ASSIGNMENT
In your copy, leave out the pictures and output only the lines from the one holding "Given: Click the" through the end of the data below, exactly.

(Stored data)
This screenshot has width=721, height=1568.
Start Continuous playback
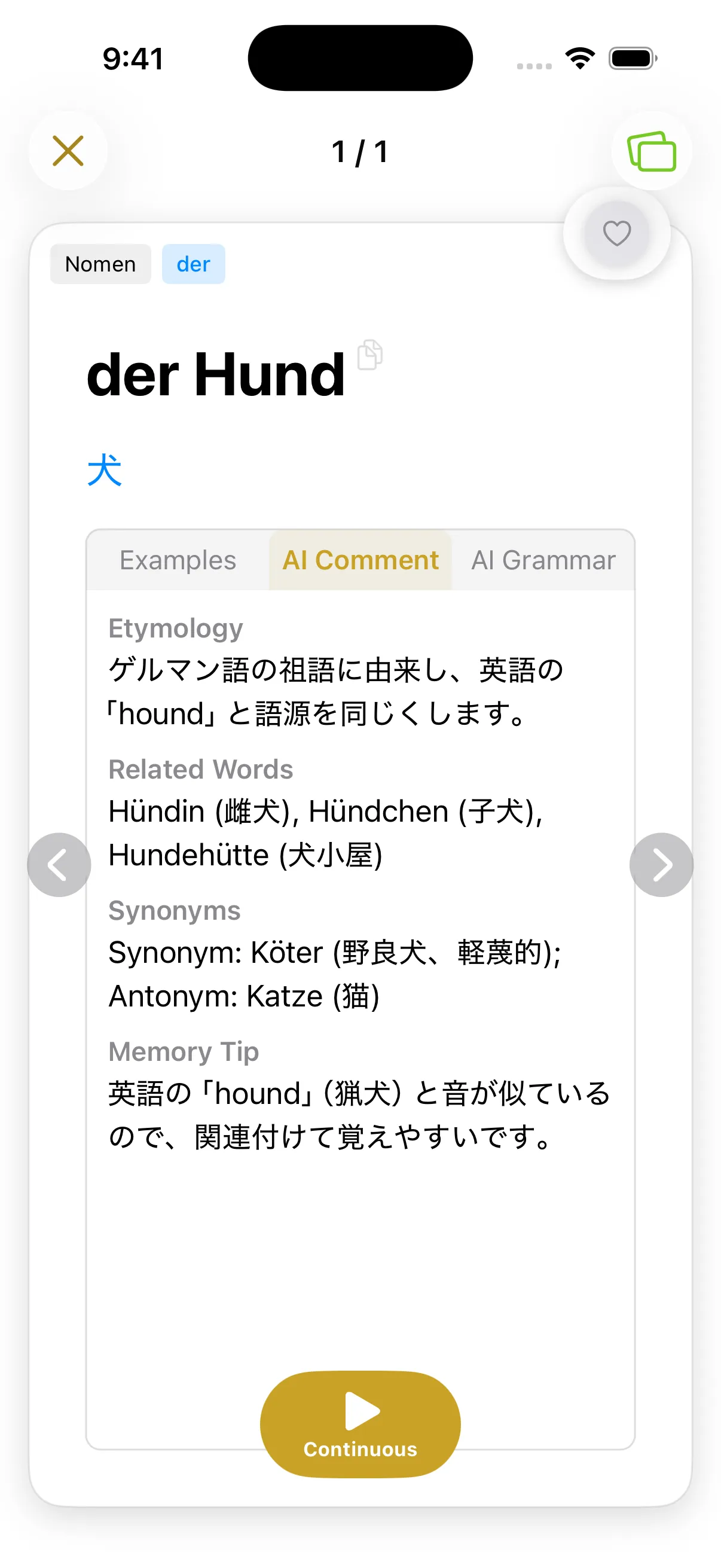(360, 1423)

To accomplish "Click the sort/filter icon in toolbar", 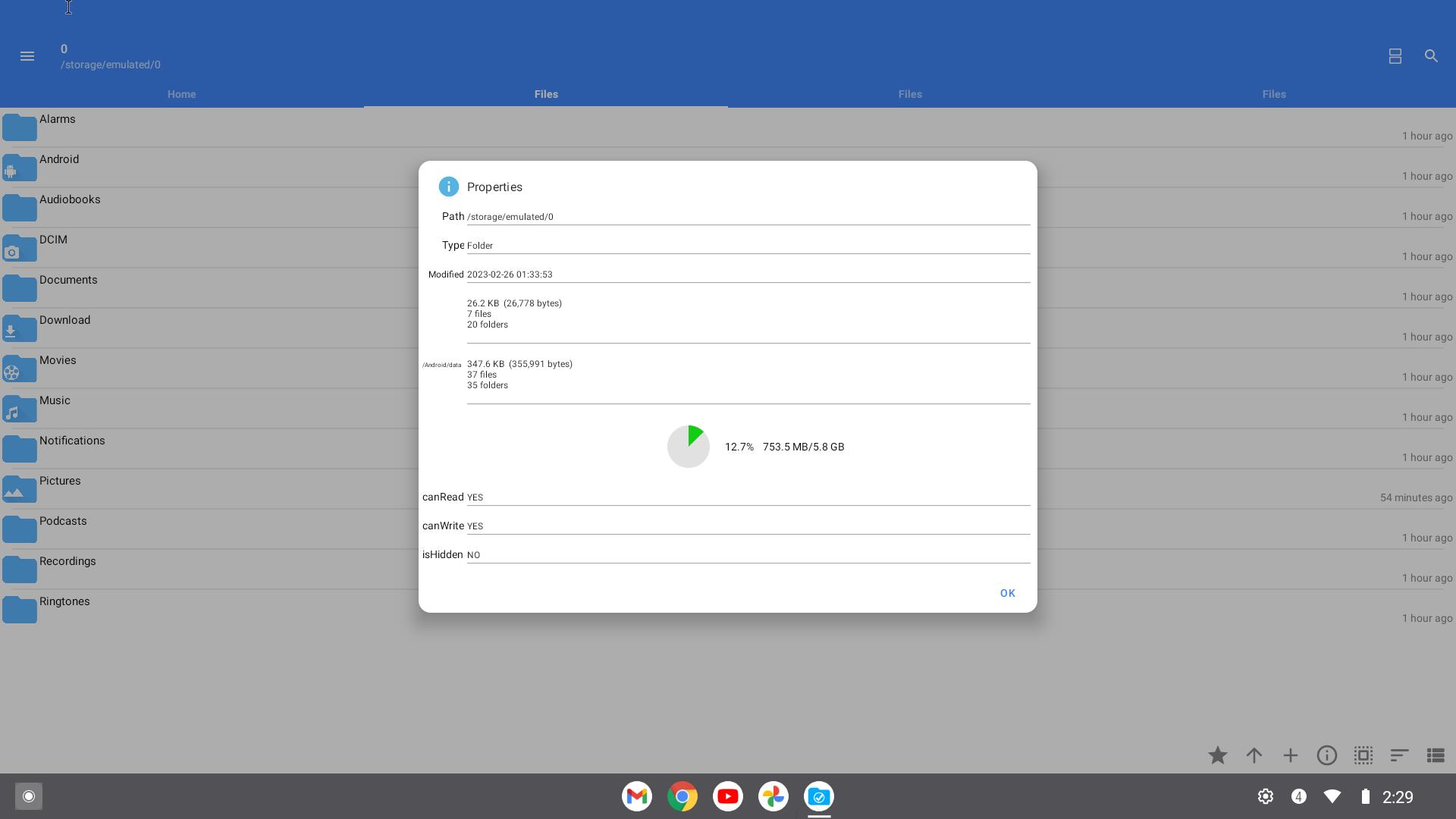I will click(1399, 755).
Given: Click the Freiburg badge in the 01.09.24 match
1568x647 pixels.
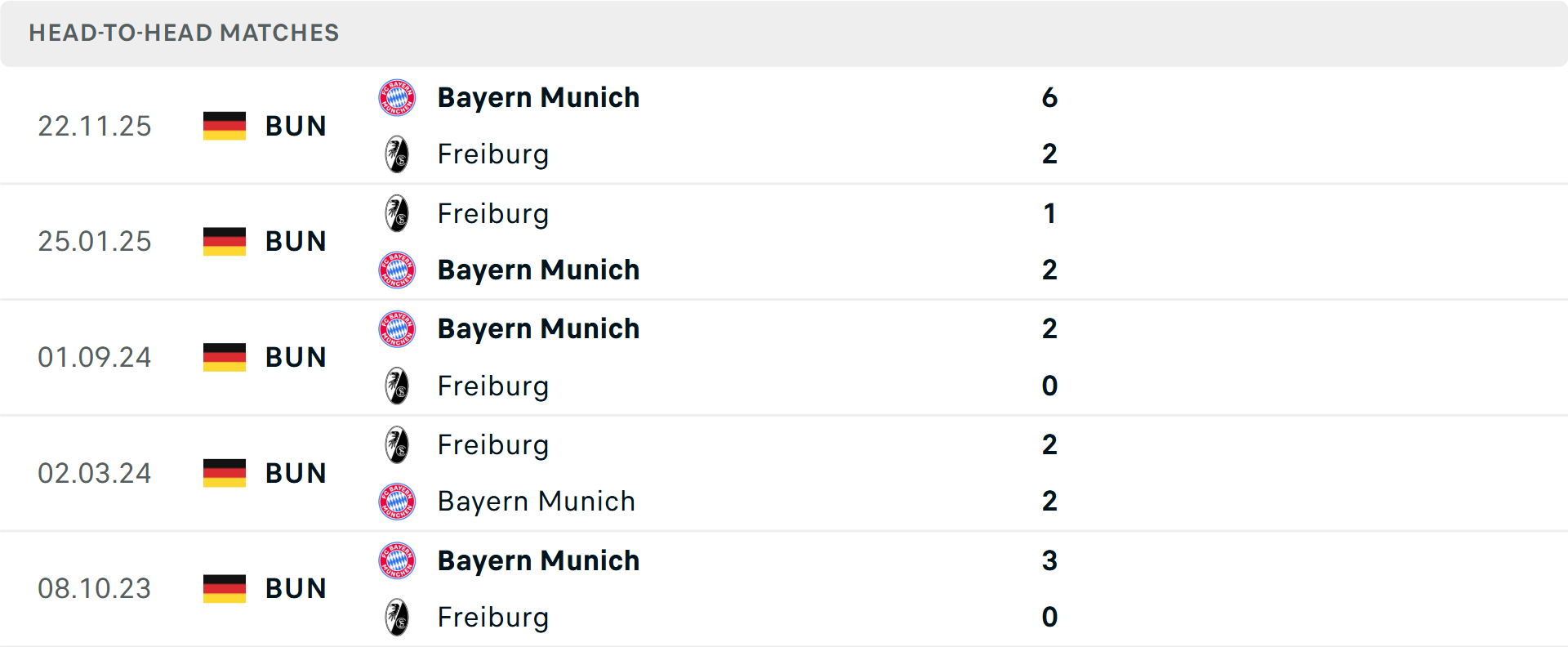Looking at the screenshot, I should click(398, 386).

SOLUTION FOR THIS EXERCISE
Given: Click the Freiburg badge in the 01.09.24 match
1568x647 pixels.
Looking at the screenshot, I should click(398, 386).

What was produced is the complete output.